Recognition and enforcement of foreign court decisions is possible with a recognition or enforcement decision by the local courts. With the decision of recognition or enforcement, the decision of a foreign court takes effect just as local court decisions.
It is also accepted that, despite the existence of foreign court decisions, it is possible for the parties to file a case in Turkish courts on the same issue instead of requesting recognition or enforcement of the foreign court decision. However, despite the existence of a decision given by foreign courts, in the case of filing a new case in the Turkish courts, defendant who wants to ensure the rejection of this case, may request the recognition of the foreign court decision.
Whether the foreign court decision is subject to recognition or enforcement shall be determined according to the nature of the decision requested to have an effect in Turkey. Explanatory decisions and constitutive decisions are subject to recognition since such decisions have no enforceable provisions. Executive decisions ordering something to be given or to be done or to be avoided are subject to enforcement.

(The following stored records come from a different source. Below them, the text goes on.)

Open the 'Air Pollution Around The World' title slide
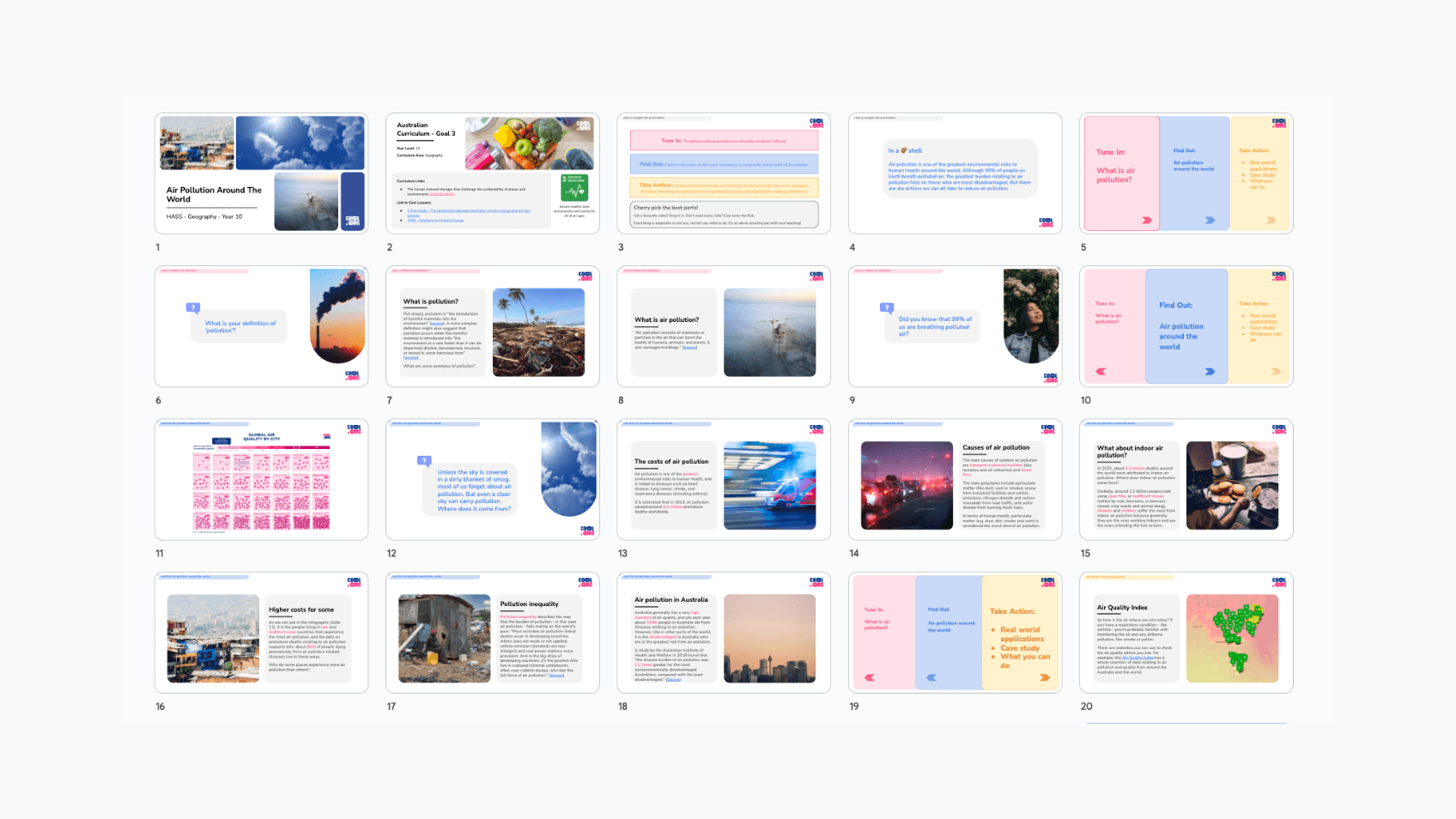1456x819 pixels. click(x=262, y=173)
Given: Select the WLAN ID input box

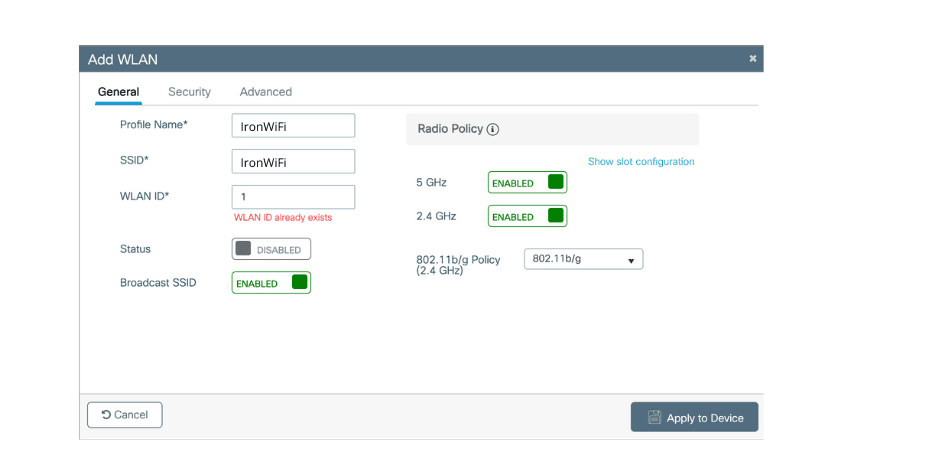Looking at the screenshot, I should (x=293, y=197).
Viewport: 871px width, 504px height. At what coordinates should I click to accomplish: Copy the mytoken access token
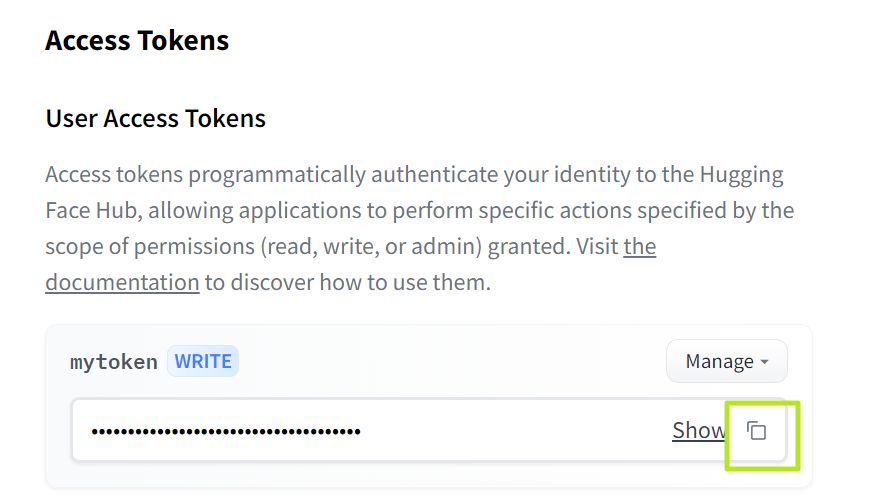pos(758,431)
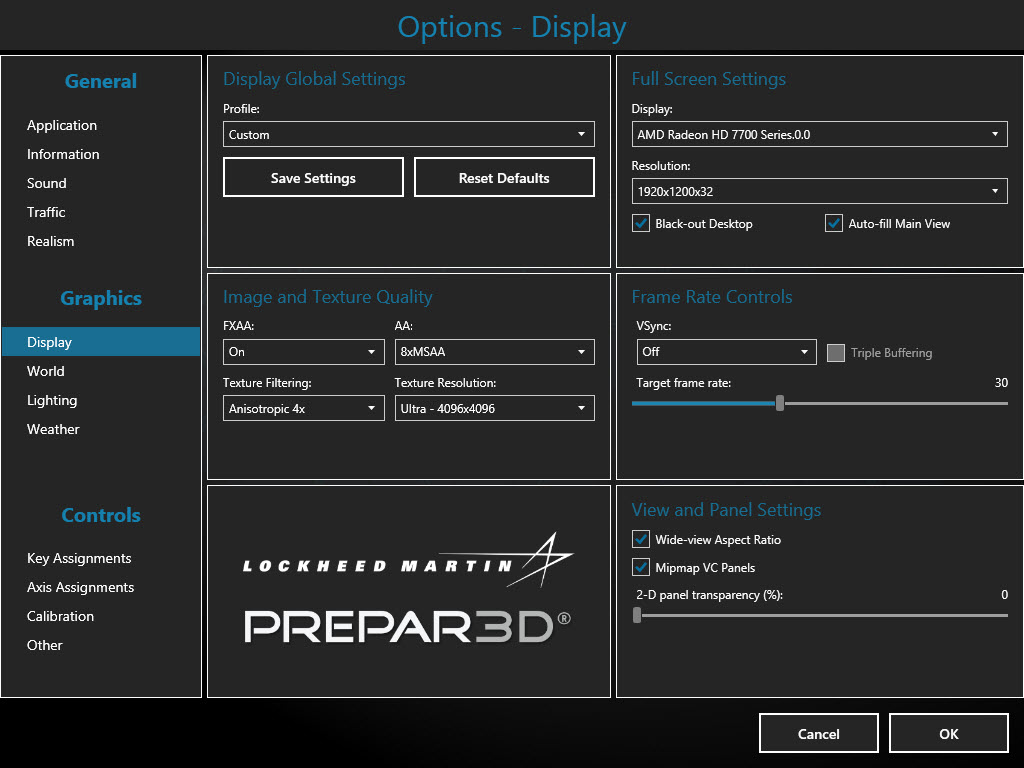Select Key Assignments under Controls
Viewport: 1024px width, 768px height.
point(79,558)
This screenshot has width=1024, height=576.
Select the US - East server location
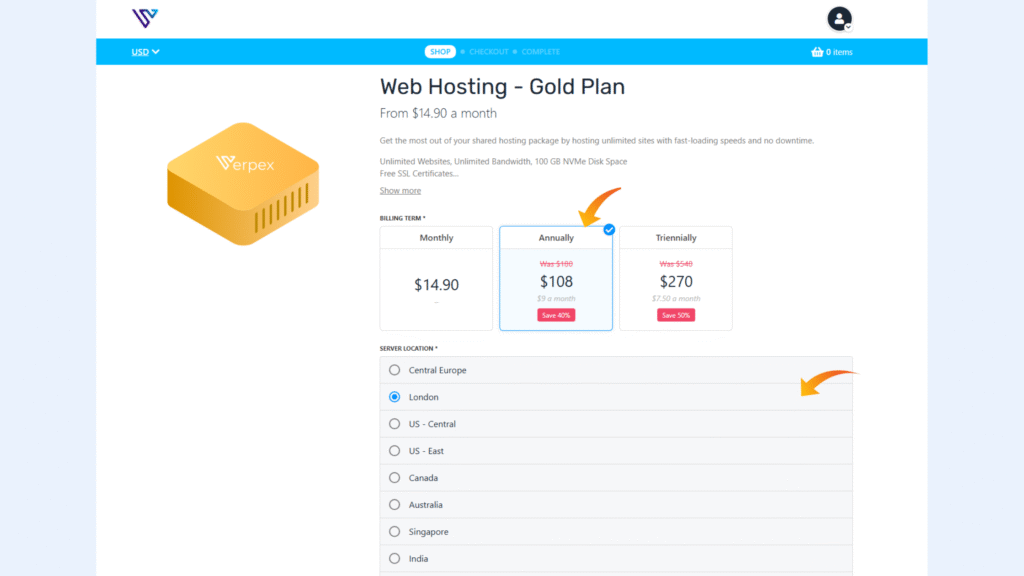(394, 450)
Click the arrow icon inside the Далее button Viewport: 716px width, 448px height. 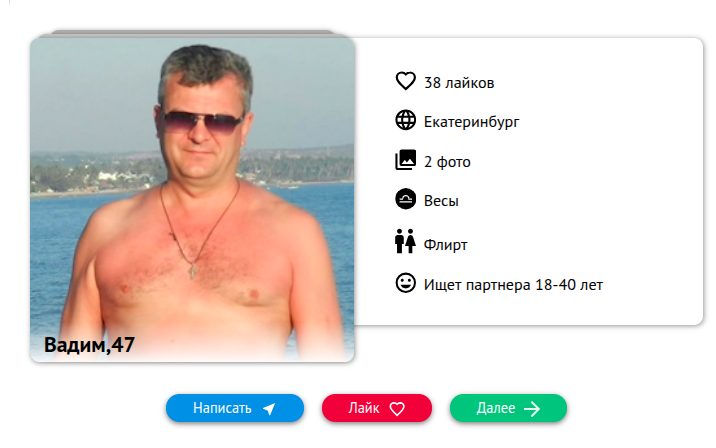pos(532,409)
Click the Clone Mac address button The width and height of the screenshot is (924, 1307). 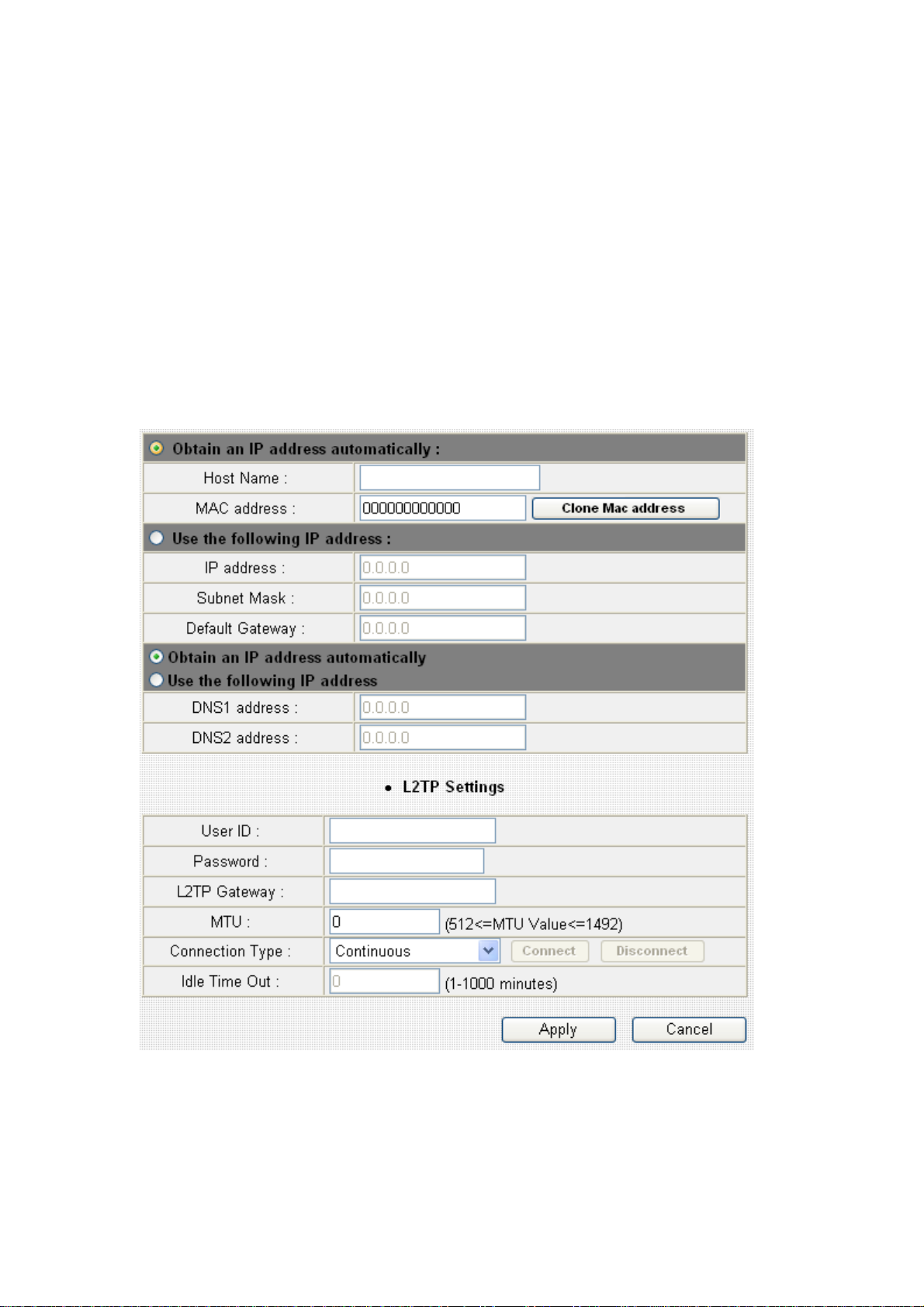[625, 508]
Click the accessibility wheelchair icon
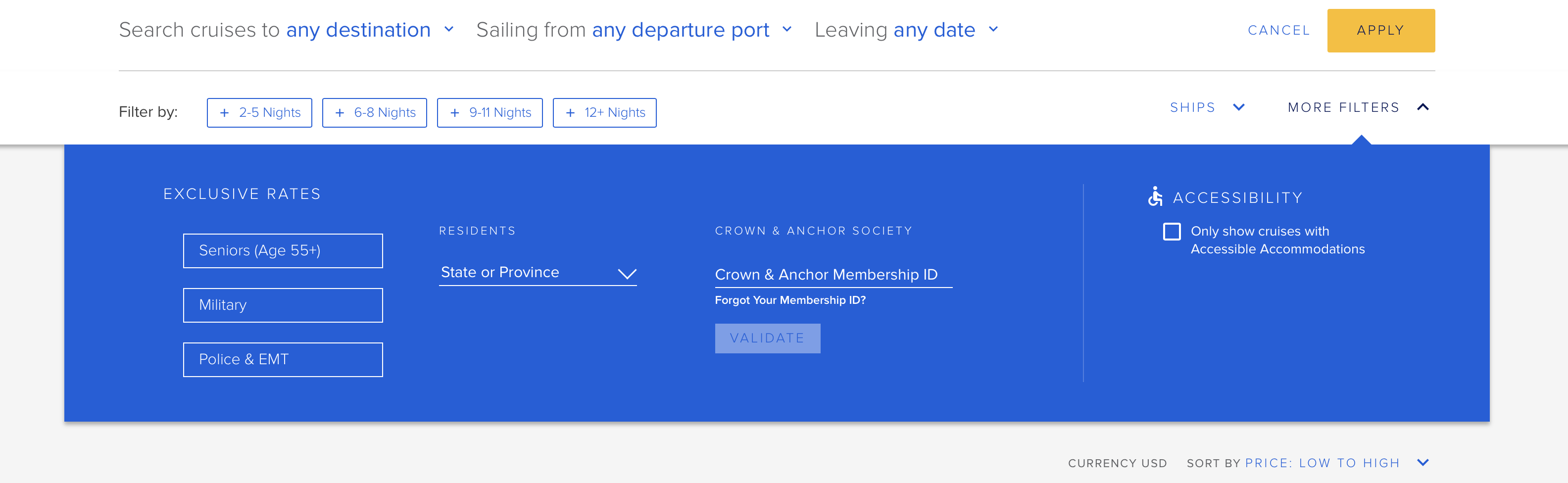1568x483 pixels. point(1155,196)
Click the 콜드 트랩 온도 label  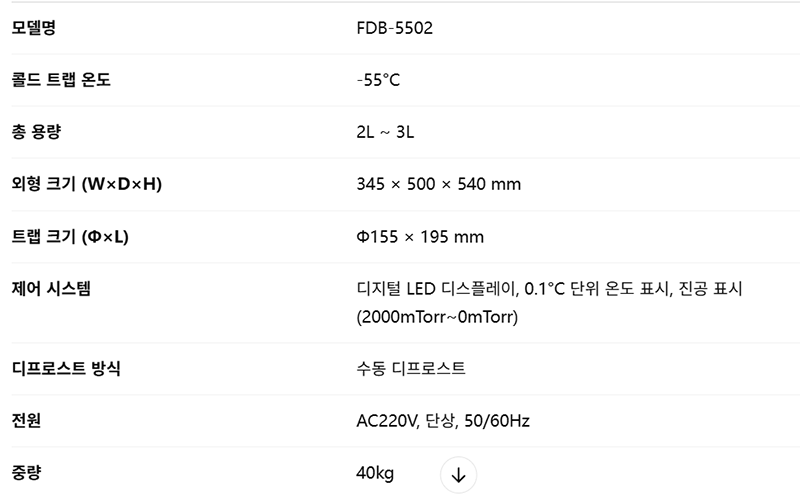61,80
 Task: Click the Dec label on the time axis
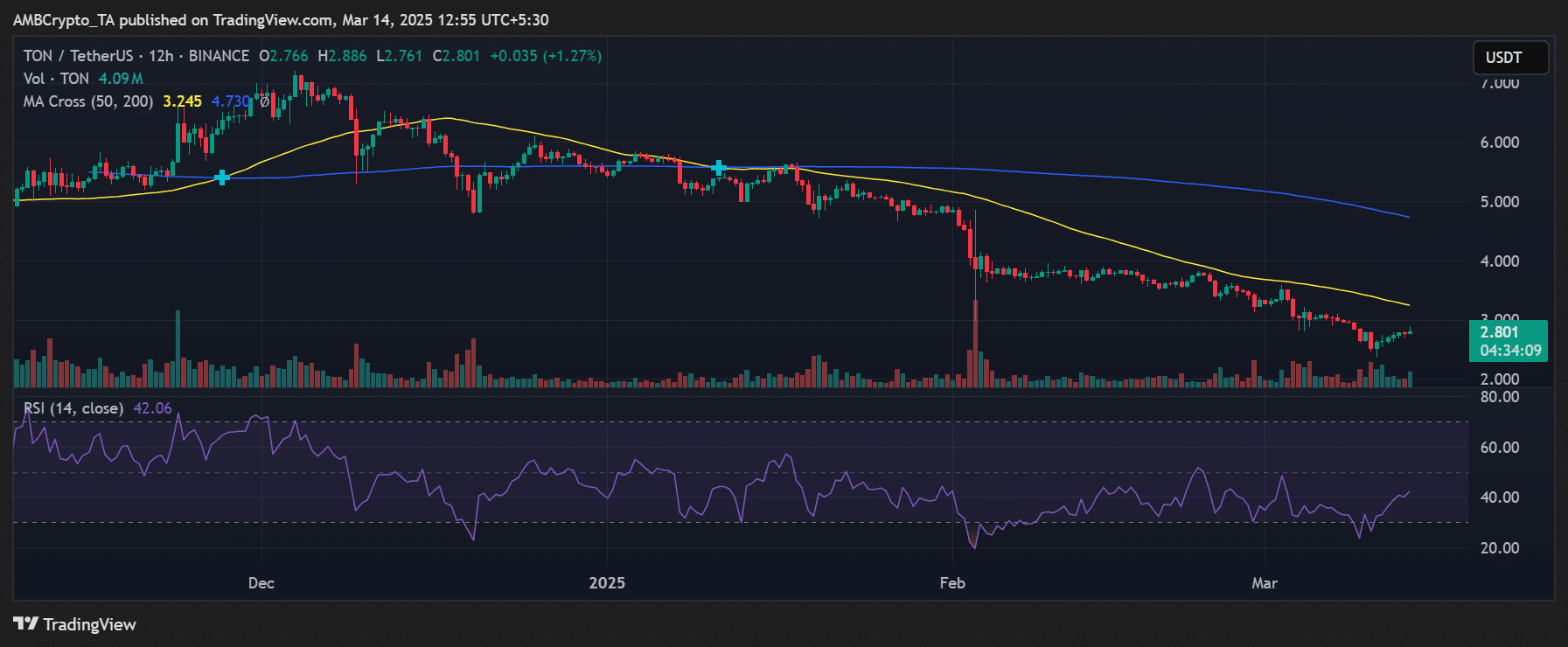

11.2. What are the conditions for the recognition and enforcement of foreign court decisions?
First of all, a foreign court decision requested from Turkish courts to be recognized or enforced should be related to civil cases and is finalized in accordance with the law of the state where it was made.
The only difference between the conditions sought in recognition or enforcement is that reciprocity is not required in recognition.
The court having jurisdiction shall give the enforcement judgment provided that:
- there exists an agreement based on reciprocity between the Republic of Turkey and the state where the judgment was given or a provision of law or actual practice enabling the enforcement of judgments given in Turkish courts at that state, (only for enforcement and considered ex officio),
- the decision was given regarding an issue that does not fall under the exclusive jurisdiction of Turkish courts (considered ex officio),
- the decision is not given by the court of a state granting itself jurisdiction although it does not have a genuine relationship with the subject of the case or the parties, on the condition that the defendant raises an objection to that effect (subject to defendant’s objection),
- the decision is not expressly contrary to Turkish public order (considered ex officio),
- although the person against whom enforcement is sought has, under the laws of that place, not been summoned properly to the court giving the judgment or represented properly at that court or a default judgment or a judgment in his absence has been given contrary to these laws and that person has not raised an objection based on these grounds before the Turkish court against the seeking of enforcement (subject to defendant’s objection).
12.1. What legal remedies can be taken against the decisions of the local court?
Appeal in district courts enables supervision of decisions made by the courts of first instance both in terms of substance and law by the courts of appeals. Appeal in the Supreme Court enables legal examination of the decisions of the district courts. The following decisions of the courts of first instance may be appealed:
- a) Final decisions.
- b) Decisions of preliminary injunction, rejection of injunction requests, preliminary injunction decisions taken without complying with the procedures.
Decisions on property or monetary claims whose amount or value does not exceed three thousand Turkish Liras are final and cannot be appealed. However, an appeal may be filed against the decisions made in non-pecuniary damages regardless of the amount or value.
An appeal to the Supreme Court may be filed against the appealed final decisions made in the district courts within two weeks from the date of service. The decisions of the district courts whose amount or value does not exceed forty thousand Turkish Liras (including this amount) cannot be appealed.